UNIVERSIDADE ESTADUAL PAULISTA
"JÚLIO DE MESQUITA FILHO"
Reitoria
 
     
 
Jornal UNESP :::

Outubro/2009– Ano XXII – nº 249   ::   Suplemento

 
:: GERAL ::

O Ouvidor Fala
Cidadania e corrupção

JOSÉ RIBEIRO JÚNIOR

No artigo anterior mencionamos, muito rapidamente, uma linha histórica de comportamento pouco republicano e democrático com relação a trocas de favores entre a camada social dominante e os poderes constituídos. Permitimonos acrescentar, para leitura, outro clássico da literatura histórica, Coronelismo, enxada e voto, de Victor Nunes Leal. O coronel usufruía dos favores dos governantes em troca dos chamados “votos de cabresto”. Atualmente, há outros métodos de voto cativo. Mas há muitas semelhanças nessa herança política.

Hoje, essa e outras formas corruptíveis têm sido mais enfaticamente denunciadas. A Folha publicou matéria de Rubens Ricupero que constata que a corrupção “passou a ser condição de governabilidade” e substituiu a violência e a tortura da ditadura militar como forma de governar.

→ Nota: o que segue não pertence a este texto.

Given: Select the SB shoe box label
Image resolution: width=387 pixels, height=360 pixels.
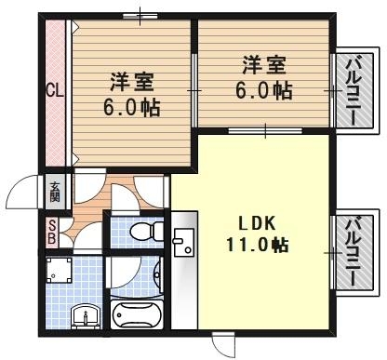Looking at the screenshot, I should click(52, 232).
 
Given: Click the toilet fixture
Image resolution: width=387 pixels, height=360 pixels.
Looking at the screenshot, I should click(140, 230).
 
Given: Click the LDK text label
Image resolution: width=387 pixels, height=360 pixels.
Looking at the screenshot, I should click(255, 224).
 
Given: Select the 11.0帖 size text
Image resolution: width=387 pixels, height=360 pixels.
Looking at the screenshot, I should click(255, 246).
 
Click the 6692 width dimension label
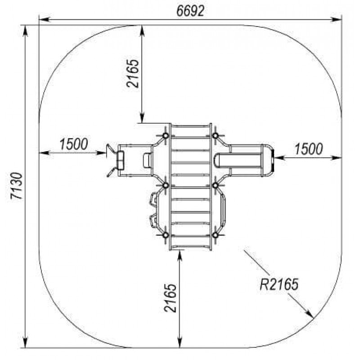coord(190,10)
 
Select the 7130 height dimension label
coord(17,186)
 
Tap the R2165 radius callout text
coord(279,284)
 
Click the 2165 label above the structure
coord(133,74)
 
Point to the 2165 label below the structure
coord(171,298)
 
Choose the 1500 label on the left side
coord(74,144)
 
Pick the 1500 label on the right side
coord(309,149)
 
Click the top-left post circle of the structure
coord(165,136)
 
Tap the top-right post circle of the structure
coord(215,136)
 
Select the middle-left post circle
coord(165,185)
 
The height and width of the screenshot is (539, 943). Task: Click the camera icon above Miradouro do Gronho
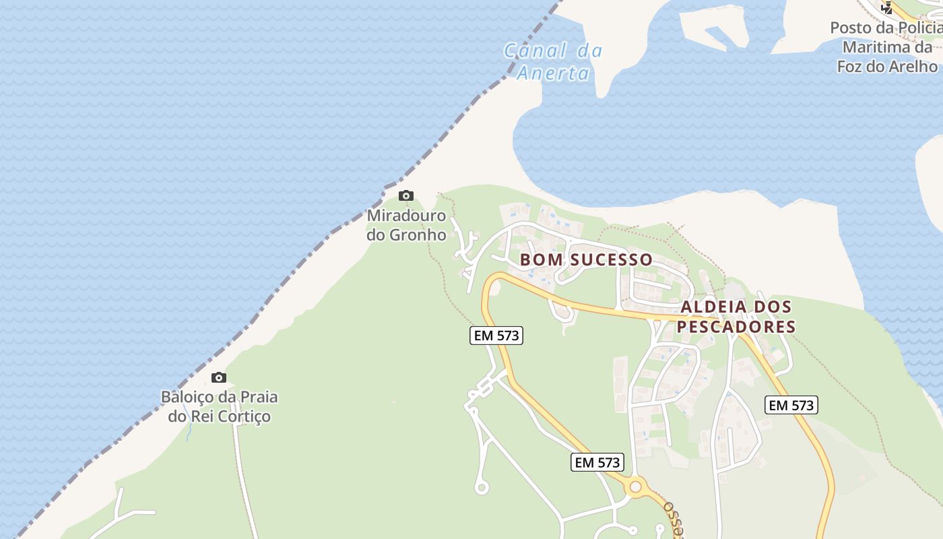406,196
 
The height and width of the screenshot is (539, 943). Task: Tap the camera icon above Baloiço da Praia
219,377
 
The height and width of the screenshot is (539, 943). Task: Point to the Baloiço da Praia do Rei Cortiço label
219,406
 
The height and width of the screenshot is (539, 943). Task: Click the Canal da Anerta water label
553,61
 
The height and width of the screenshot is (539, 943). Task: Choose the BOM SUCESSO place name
586,259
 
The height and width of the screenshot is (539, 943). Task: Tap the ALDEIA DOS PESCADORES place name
736,317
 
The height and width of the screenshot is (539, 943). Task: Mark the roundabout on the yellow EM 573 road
635,486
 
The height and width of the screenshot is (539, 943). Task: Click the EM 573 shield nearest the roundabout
597,462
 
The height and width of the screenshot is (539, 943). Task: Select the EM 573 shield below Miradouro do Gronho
496,335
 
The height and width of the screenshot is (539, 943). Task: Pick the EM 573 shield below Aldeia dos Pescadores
791,405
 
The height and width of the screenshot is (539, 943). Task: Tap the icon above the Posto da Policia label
887,8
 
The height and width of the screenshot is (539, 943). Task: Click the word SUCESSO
611,259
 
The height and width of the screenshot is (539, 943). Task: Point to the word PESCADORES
736,327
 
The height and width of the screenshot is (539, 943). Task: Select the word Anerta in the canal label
553,73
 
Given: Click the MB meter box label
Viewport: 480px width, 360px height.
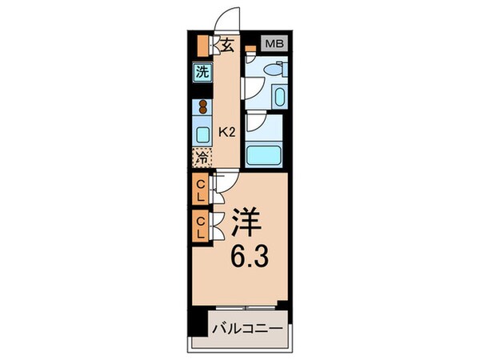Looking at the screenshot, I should [x=274, y=44].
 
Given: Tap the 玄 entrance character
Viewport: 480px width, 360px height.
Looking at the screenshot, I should [x=226, y=45].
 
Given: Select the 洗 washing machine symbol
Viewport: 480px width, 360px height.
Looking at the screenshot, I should [x=202, y=71].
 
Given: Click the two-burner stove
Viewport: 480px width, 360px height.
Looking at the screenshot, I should [x=202, y=107].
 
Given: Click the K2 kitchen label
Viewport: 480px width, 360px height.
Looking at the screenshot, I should [x=227, y=132].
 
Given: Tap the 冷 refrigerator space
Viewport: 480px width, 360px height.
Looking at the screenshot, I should [x=202, y=157].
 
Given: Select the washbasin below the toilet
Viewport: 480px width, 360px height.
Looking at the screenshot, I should [x=277, y=97].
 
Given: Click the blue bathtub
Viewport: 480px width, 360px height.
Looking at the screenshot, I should [x=264, y=155].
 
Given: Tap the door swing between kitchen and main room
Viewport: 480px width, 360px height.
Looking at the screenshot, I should [x=225, y=183].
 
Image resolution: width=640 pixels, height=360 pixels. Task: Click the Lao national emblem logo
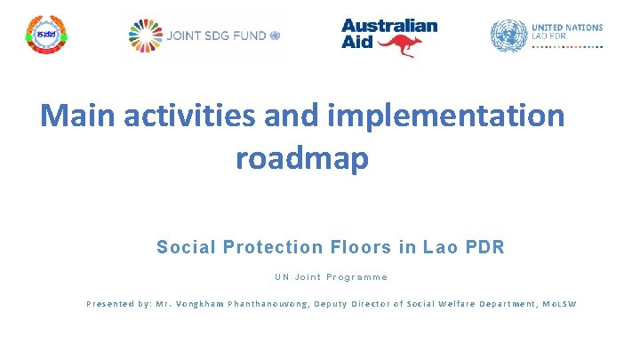tap(45, 36)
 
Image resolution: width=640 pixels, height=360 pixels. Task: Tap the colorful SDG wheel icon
tap(146, 36)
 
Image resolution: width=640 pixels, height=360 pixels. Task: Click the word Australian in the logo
tap(389, 26)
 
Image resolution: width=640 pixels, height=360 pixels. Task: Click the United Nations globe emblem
tap(508, 36)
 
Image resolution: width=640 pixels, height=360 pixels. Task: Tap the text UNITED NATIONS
tap(566, 28)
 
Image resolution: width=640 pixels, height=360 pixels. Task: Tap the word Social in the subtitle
tap(187, 247)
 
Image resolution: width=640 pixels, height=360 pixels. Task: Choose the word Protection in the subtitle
tap(273, 247)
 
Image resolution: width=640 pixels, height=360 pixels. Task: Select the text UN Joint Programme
tap(331, 277)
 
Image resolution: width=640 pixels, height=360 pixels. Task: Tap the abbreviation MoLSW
tap(559, 304)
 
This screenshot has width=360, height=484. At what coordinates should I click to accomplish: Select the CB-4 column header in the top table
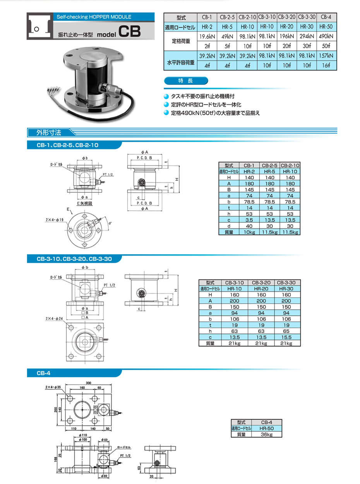(x=327, y=17)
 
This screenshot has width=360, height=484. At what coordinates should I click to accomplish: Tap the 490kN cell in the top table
(x=327, y=37)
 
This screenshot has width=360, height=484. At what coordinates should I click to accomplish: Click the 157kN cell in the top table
(x=327, y=56)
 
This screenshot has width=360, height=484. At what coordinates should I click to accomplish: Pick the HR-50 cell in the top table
(x=327, y=27)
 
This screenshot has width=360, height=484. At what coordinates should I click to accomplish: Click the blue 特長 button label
(x=186, y=81)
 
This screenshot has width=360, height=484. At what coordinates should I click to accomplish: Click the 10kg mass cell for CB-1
(x=250, y=232)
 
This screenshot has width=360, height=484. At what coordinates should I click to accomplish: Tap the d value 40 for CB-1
(x=250, y=226)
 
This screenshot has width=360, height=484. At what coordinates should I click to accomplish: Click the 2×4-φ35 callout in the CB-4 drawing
(x=53, y=387)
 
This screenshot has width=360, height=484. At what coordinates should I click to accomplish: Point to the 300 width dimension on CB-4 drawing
(x=88, y=383)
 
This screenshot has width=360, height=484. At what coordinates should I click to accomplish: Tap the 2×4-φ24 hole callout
(x=54, y=319)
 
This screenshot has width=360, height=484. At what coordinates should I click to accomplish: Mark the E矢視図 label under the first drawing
(x=83, y=203)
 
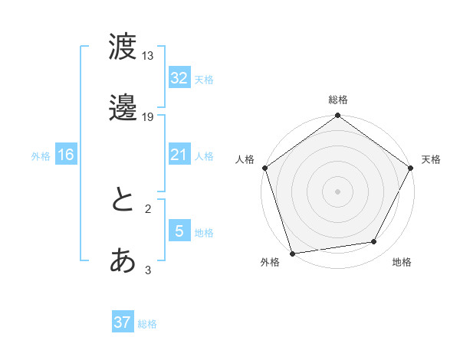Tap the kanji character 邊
(123, 108)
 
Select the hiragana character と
(123, 201)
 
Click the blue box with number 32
(179, 78)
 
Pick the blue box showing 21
(179, 155)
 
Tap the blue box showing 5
(179, 231)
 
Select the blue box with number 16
(65, 155)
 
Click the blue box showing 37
(122, 322)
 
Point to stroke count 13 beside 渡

Já mencionamos a participação dos três segmentos da Unesp na prática cidadã de atuar em sociedade exigindo ética e dignidade em todos os setores onde estamos inseridos.

Agora, sugerimos a forma dessa participação com informações para muitos bastante conhecidas. Há várias instituições idôneas independentes pelas quais podemos, além do voto consciente, fazer a nossa crítica cidadã. Permitimo-nos destacar a organização independente e autônoma Transparência Brasil, cujo objetivo é reunir indivíduos e instituições que se proponham a combater a corrupção. Ela afirma textualmente: “A transparência dos atos das três esferas do Estado é pequena, o que em grande parte se deve a padrões de comportamento arraigados e, em menor medida, à falta de coordenação entre os interessados em mudar a situação”.

Batalhamos para que indivíduos de qualquer agremiação política e de todas as esferas do poder reflitam sobre o passado e o presente histórico, superando antigos vícios públicos a fim de que a ausência de ética e cidadania não seja um fardo degenerativo e inexorável. A Universidade pode e deve desempenhar o seu papel democrático e cidadão.